__Work to complete__
Look through the data below and output, unchanged, every line from the one holding "This screenshot has width=1024, height=520." through the one holding "This screenshot has width=1209, height=552.", inclusive. Skip the pictures.
──────── Source material
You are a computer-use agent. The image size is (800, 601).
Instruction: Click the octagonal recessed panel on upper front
────────────────
──────── Source material
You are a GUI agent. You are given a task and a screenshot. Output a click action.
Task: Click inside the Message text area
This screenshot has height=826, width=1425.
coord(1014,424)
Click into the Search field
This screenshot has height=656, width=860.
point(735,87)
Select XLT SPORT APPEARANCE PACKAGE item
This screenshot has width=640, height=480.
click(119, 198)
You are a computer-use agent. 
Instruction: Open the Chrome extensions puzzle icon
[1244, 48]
────────────────
──────── Source material
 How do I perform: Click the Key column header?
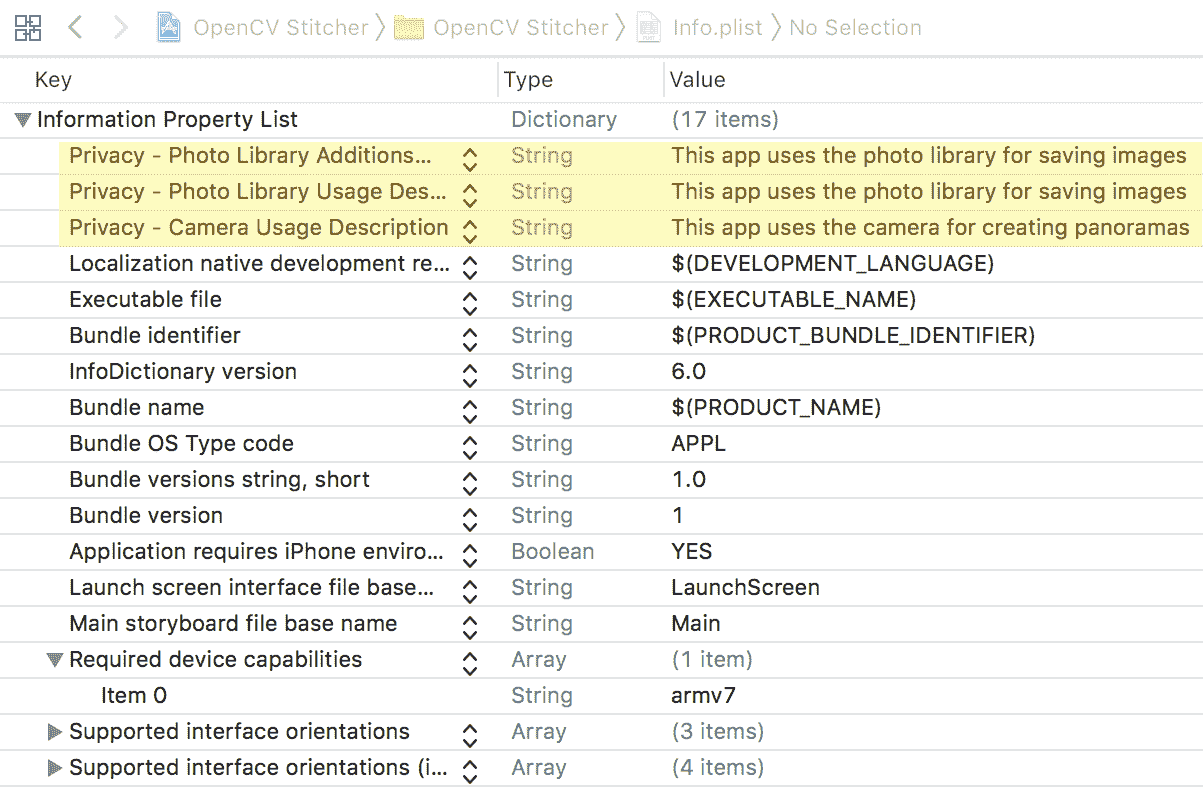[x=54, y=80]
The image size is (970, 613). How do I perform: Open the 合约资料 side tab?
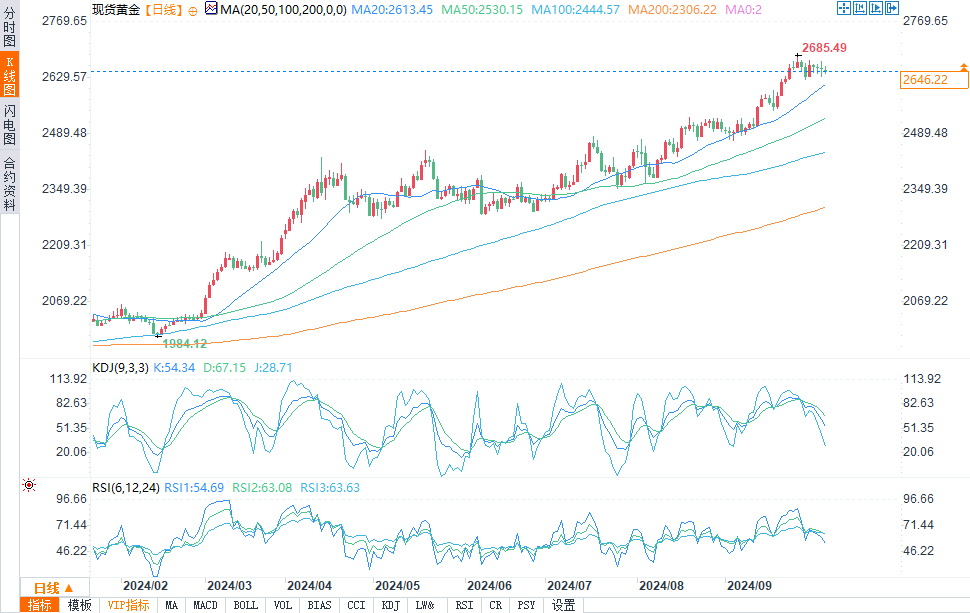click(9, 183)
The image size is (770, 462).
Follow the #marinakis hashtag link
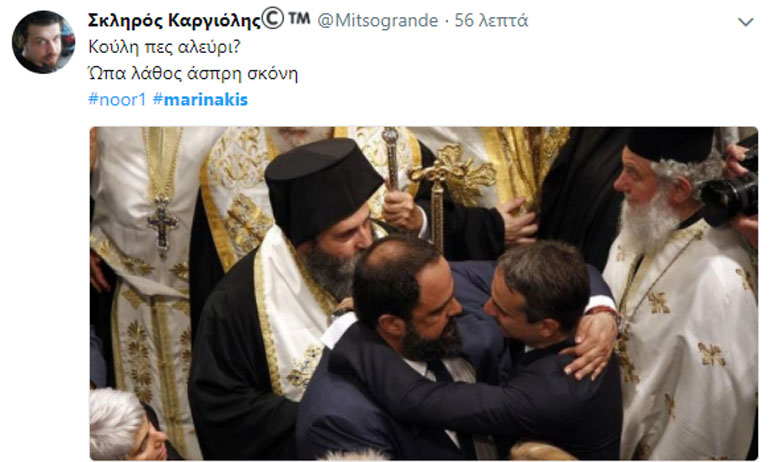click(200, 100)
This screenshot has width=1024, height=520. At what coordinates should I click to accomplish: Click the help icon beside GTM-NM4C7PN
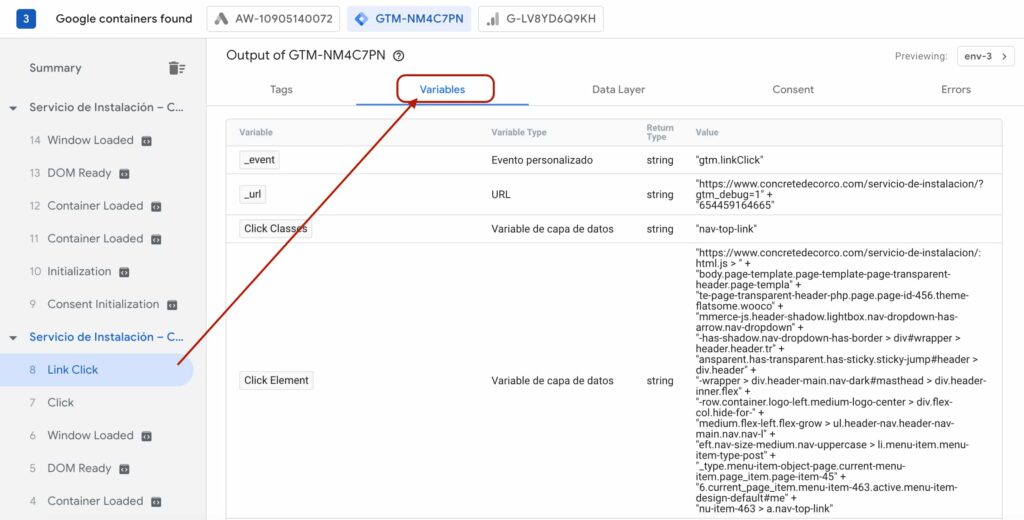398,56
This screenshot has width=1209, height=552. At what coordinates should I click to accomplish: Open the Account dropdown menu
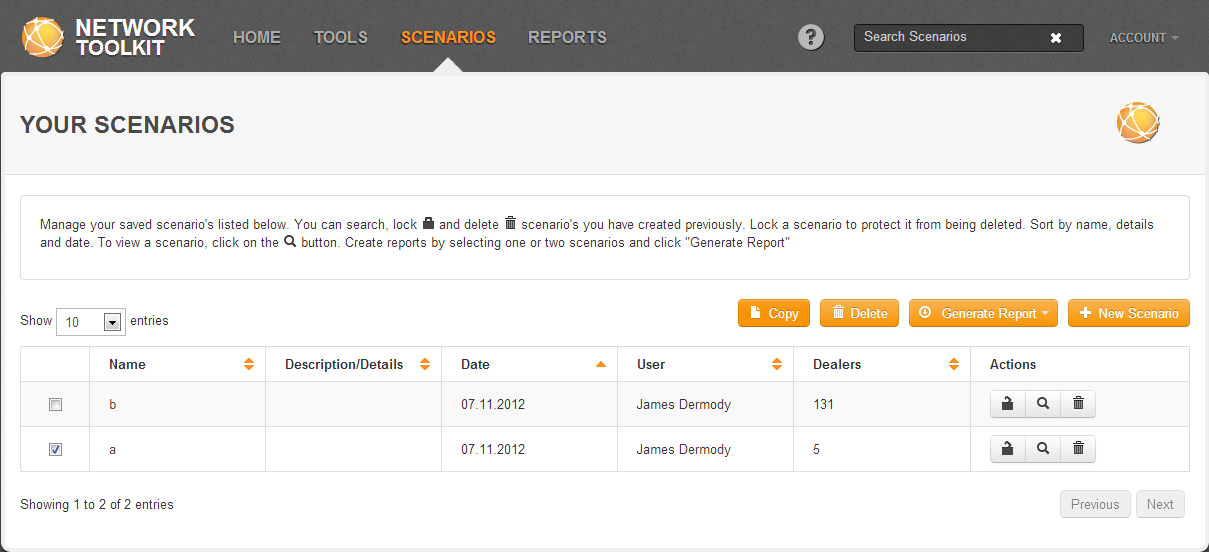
────────────────
__Answer section__
This screenshot has width=1024, height=520. At what coordinates should I click to accomplish: Click the help icon beside GTM-NM4C7PN
398,56
This screenshot has width=1209, height=552. At what coordinates should I click to accomplish: Open the Account dropdown menu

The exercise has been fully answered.